Pharmaunternehmen und Gastländer grosser Firmen argumentieren oft, Zwangslizenzen würden zu einem Rückgang an Investition und Innovation im Bereich der Medikamentenentwicklung führen. Dieser Zusammenhang ist jedoch nicht erwiesen - ebenso wenig wie die Behauptung, Patente würden Innovation fördern. Im Gegenteil: Verschiedene Länder, in denen über eine längere Zeit zahlreiche Zwangslizenzen ausgestellt wurden (u.a. Kanada und USA), erleben keinen Einbruch an Innovation – sondern teilweise sogar einen Anstieg der Investition in F&E. Auch gibt es bezüglich Direktinvestitionen im Ausland keinerlei Erhebungen, die einen negativen Zusammenhang zwischen Investitionen und Zwangslizenzen aufzeigen würden.

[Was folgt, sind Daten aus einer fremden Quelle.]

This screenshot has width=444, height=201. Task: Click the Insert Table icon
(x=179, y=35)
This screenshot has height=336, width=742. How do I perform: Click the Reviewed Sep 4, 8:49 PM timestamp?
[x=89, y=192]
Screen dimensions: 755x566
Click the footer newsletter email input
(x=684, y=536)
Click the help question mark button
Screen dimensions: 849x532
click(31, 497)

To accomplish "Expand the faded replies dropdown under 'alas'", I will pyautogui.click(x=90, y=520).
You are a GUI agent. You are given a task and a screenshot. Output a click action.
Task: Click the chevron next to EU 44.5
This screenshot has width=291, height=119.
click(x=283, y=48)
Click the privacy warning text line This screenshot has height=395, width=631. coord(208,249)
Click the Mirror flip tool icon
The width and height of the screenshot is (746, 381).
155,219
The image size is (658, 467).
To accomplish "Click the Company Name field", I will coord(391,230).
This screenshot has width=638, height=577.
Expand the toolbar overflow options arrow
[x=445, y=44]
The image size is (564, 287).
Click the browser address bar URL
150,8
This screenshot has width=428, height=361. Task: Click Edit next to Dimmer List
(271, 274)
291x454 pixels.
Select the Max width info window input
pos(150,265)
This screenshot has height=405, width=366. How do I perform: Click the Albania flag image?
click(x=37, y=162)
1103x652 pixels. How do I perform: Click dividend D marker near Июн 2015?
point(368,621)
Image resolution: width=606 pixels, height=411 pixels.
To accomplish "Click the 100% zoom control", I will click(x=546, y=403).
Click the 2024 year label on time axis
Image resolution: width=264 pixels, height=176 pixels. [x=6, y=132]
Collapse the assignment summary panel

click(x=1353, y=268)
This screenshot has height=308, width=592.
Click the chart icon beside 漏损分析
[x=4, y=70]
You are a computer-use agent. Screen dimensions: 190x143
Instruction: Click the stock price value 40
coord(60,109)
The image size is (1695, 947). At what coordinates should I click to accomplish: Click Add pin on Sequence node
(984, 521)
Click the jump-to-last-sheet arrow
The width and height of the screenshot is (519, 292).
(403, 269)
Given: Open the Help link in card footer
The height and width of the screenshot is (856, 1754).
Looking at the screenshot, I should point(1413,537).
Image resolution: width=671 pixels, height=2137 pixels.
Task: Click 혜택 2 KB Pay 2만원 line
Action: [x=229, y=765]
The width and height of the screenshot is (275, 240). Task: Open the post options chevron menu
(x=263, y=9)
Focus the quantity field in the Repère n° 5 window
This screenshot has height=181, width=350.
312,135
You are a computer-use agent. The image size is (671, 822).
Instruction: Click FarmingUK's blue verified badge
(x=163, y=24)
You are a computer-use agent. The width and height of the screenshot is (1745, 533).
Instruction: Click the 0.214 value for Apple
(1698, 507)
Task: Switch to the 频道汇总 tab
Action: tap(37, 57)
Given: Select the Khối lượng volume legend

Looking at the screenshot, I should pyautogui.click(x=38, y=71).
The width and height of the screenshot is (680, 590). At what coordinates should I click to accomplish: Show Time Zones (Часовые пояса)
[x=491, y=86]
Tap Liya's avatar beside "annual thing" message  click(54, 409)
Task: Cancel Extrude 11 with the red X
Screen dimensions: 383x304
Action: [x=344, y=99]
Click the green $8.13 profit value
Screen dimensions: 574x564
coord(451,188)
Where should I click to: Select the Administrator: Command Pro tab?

Mit dem Instrument der Zwangslizenzen hat die Schweizer Regierung durchaus einen grossen Spielraum, der es ihr ermöglichen würde, eine nachhaltige Gesundheitsversorgung in der Schweiz zu ermöglichen und Rationierungsentscheide zu vermeiden. Mit einer solchen Massnahme würde sie aber auch ein starkes Signal aussenden, und den Weg ebnen, damit andere Staaten dieses Instrument anwenden – und so Zugang zu lebenswichtigen Medikamenten für Millionen von Menschen schaffen.
Zahlreiche Schweizer und internationale Experten*innen «verschreiben» Zwangslizenzen, um exzessiven Medikamentenpreisen entgegenzuwirken und das Problem bei dessen Wurzel anzupacken. Wir haben sie gefragt, weshalb.
Das meinen Expert*innen dazu
Public Eye fordert eine Zwangslizenz in der Schweiz
33‘103 Menschen haben eine Sammelbeschwerde unterschrieben, die den Bundesrat aufforderte, sich für bezahlbare Medikamente einzusetzen. Public Eye übergab die Unterschriften im September 2018 dem Eidgenössischen Departement des Innern (EDI).
Um Gesundheitsminister Alain Berset endlich zum Handeln zu bewegen, hat Public Eye ihm parallel dazu im Januar 2019 den detaillierten Antrag für eine Zwangslizenz auf das ebenso hochpreisige wie umsatzstarke Brustkrebsmedikament «Perjeta» von Roche verfasst. In einem offenen Brief haben wir ihn dazu aufgefordert, diesen beim dafür zuständigen Bundespatentgericht einzureichen.
Fast drei Monate, nachdem wir den Antrag auf eine Zwangslizenz für das Medikament Perjeta eingereicht hatten, um aufgrund seines überrissenen Preises dessen Monopolstellung aufzuheben, erhielten wir vom Gesundheitsminister im April 2019 eine Anwort. Dass sie negativ ausfiel, überrascht nicht. Schon eher erstaunlich sind der lakonische Ton, in dem die Zeilen verfasst sind, und das völlige Fehlen jeglicher Bemühungen um einen Dialog. Dabei mangelt es definitiv nicht an dringenden Fragen: Wie gedenken unsere Behörden bei einem offensichtlichen Missbrauch bei der Preissetzung im Sinne des öffentlichen Interesses einzugreifen? Wie sollen die Behörden den Preis für ein Medikament festlegen können, ohne die tatsächlichen Investitionen zu kennen (Stichwort Transparenz)? Auch dazu hüllt sich Bern in Schweigen.
Public Eye setzt sich weiterhin für den Erlass von Zwangslizenzen ein, einem angemessenen und effizienten Rechtsinstrument zur Bekämpfung missbräuchlicher Preise.